The answer, of course, was money, hypocrisy and class.

The nasty anti-Semite who was elevated to the head of the Académie Française (or something similar, I forget) after all the most prominent French intellectuals fled the city, wanted to be in Stein’s good graces, and effectively kept her and Toklas under his personal protection.

As Malcolm explores the wartime situation, it becomes apparent that this man (whose name I’ve forgotten) was directly responsible for the incarceration and thus genocidal execution of many other people, so his protection of Stein and Toklas was not part of a wider campaign attempting to undermine Nazism, but rather a singular exception made in thrall to Stein’s international connections.

The question, which preoccupies Malcolm in the opening part of the book, is swiftly answered, and then the rest of the book explores Toklas’ life after Stein’s death and the ways in which she tried – and failed – to remain financially afloat despite no money but very expensive tastes.
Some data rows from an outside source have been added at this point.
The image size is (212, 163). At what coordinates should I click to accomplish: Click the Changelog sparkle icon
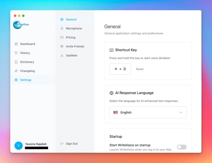(x=16, y=71)
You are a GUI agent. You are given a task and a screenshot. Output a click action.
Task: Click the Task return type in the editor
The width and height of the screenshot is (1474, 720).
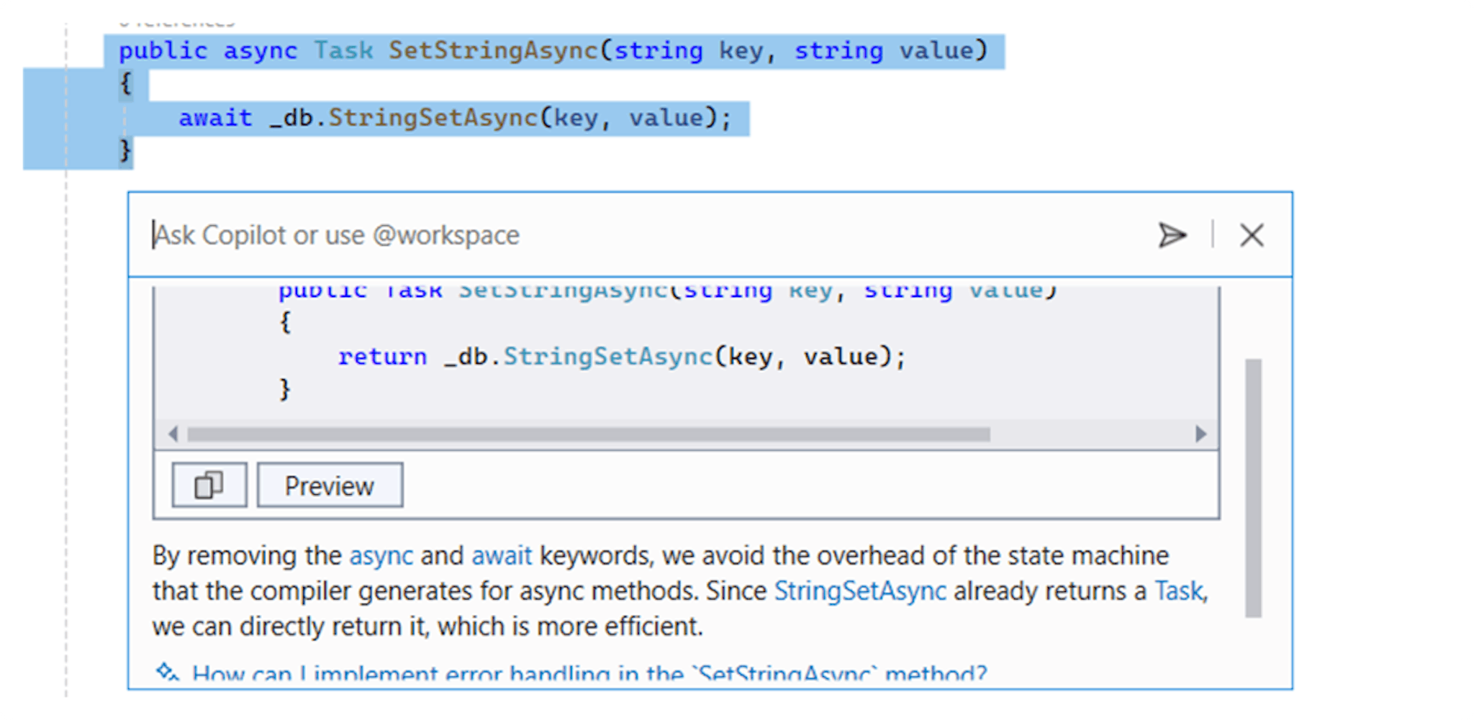[343, 51]
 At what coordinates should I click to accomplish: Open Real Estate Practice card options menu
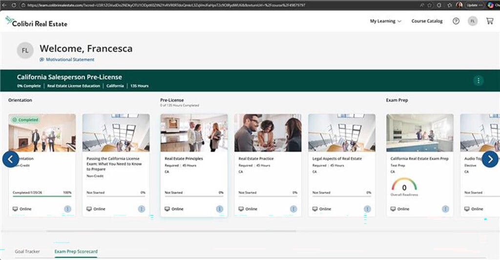pos(293,209)
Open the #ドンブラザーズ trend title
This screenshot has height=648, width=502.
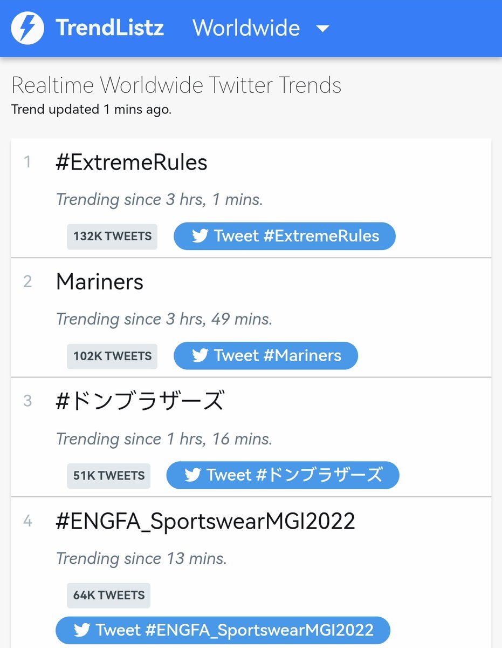click(x=140, y=401)
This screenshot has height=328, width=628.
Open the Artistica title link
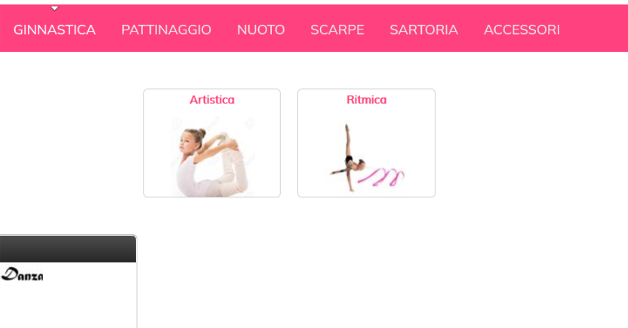point(212,100)
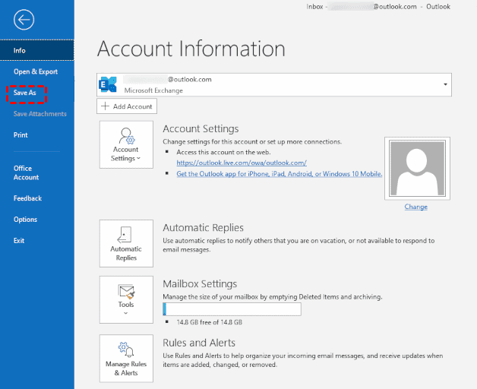Open Manage Rules & Alerts button

click(126, 358)
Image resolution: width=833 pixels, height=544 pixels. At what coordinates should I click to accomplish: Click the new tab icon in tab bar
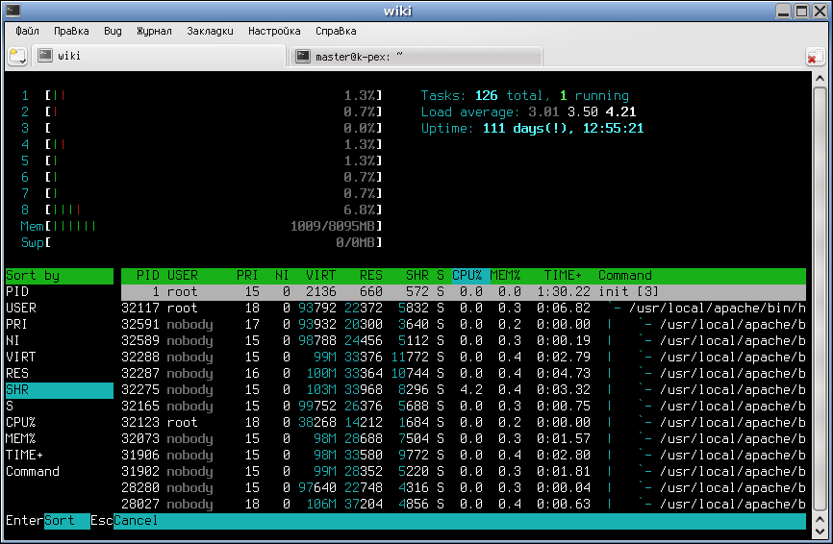click(17, 56)
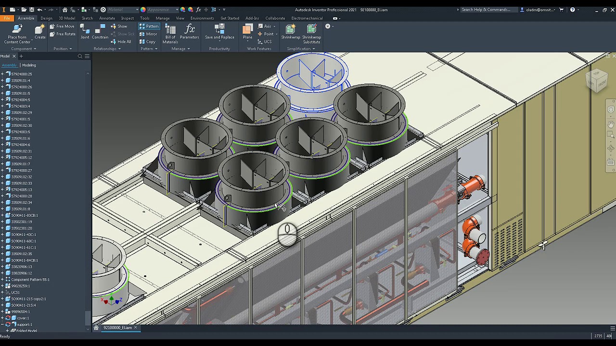Open the Parameters fx tool
Screen dimensions: 616x346
point(190,32)
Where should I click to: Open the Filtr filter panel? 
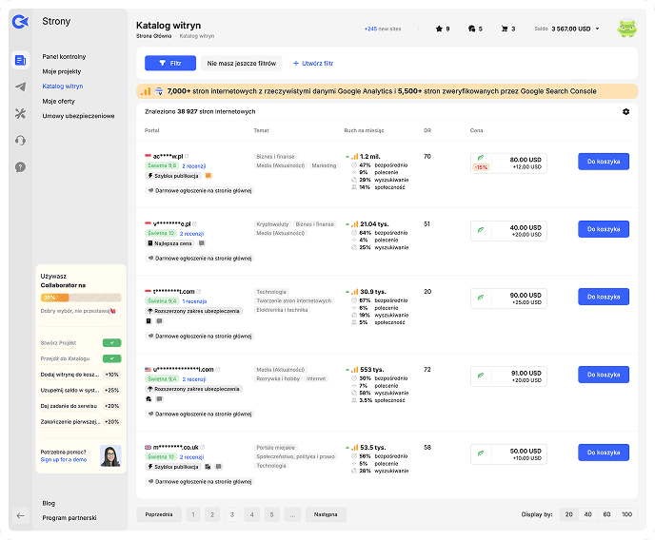click(170, 63)
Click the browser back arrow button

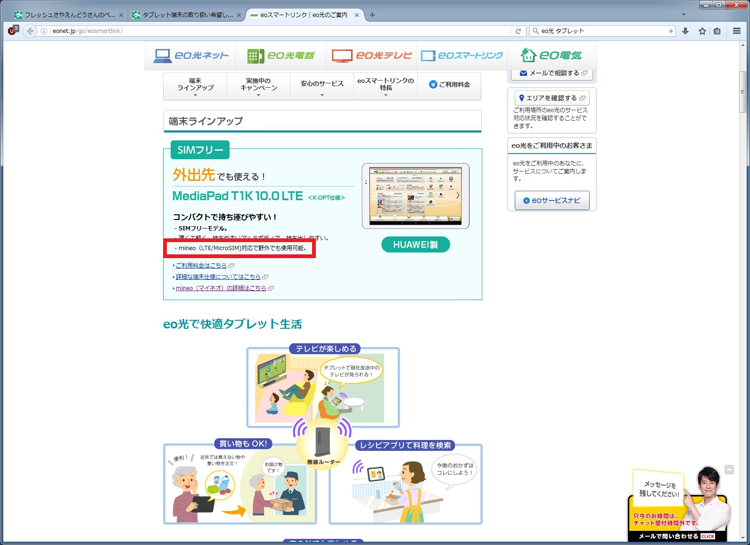30,31

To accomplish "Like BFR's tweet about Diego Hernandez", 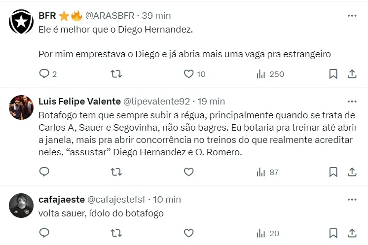I will [188, 74].
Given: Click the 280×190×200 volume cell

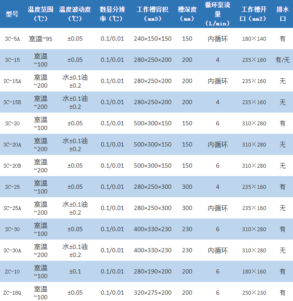Looking at the screenshot, I should coord(152,272).

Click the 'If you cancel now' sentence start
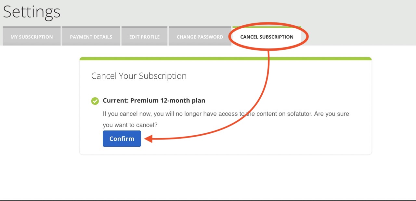(x=124, y=114)
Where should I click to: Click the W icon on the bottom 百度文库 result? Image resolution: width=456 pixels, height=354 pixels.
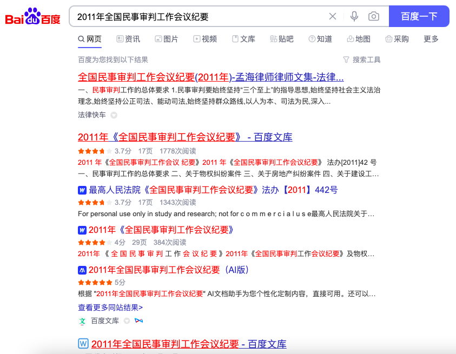[x=82, y=344]
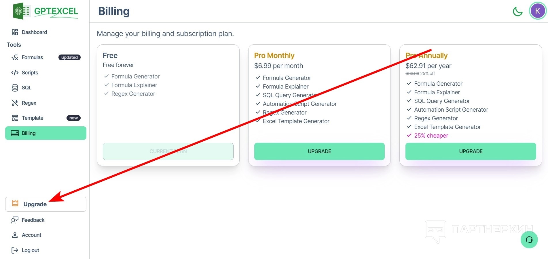
Task: Upgrade to the Pro Monthly plan
Action: click(319, 151)
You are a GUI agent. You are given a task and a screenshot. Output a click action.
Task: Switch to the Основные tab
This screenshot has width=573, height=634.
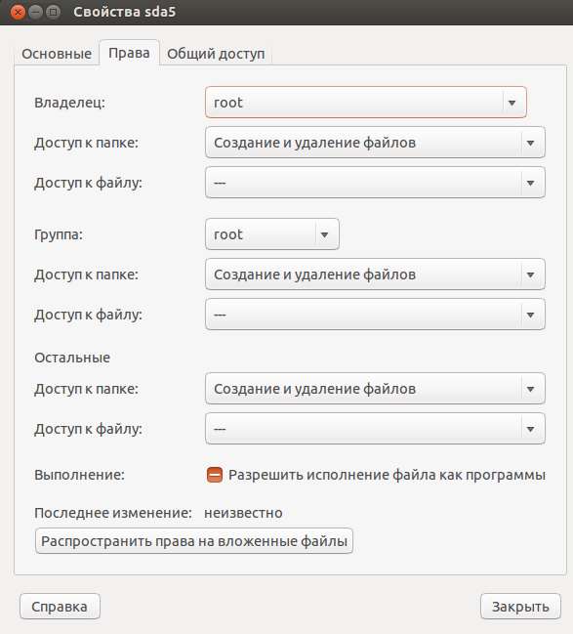point(57,54)
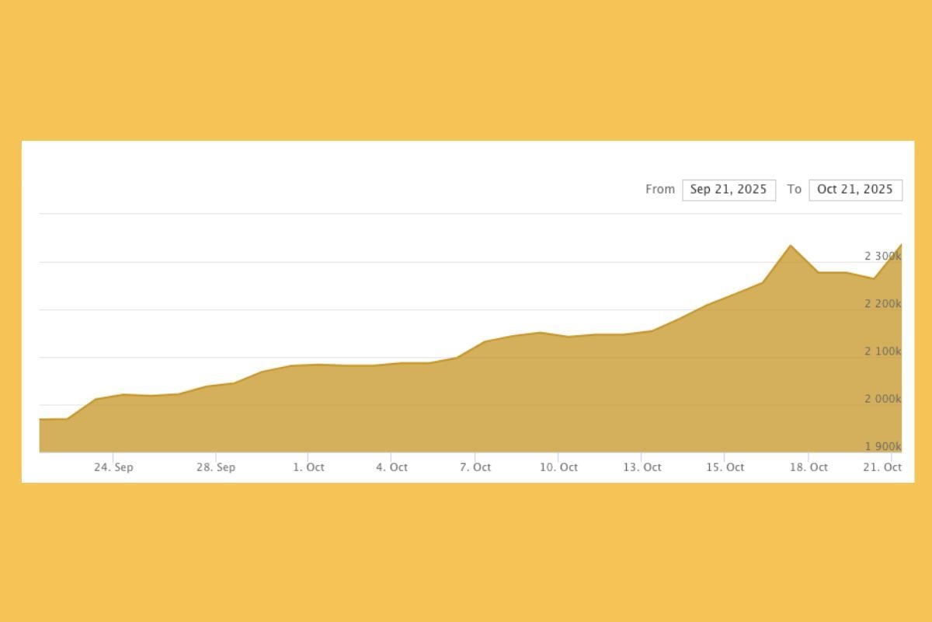Pick the 7. Oct date label
This screenshot has width=932, height=622.
[x=475, y=467]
Two Lives is a fascinating book about two important, intriguing, people, but it doesn’t have as intense a metatextual/philosophical third act as the other books by Malcolm I have read. It’s a cracking literary biography, but it’s not the elevated, conspicuously perfect explosion of the form that I found in, for example, The Silent Woman.

Two Lives is well worth a read, but if you only read ONE book by Janet Malcolm, don’t make it this one.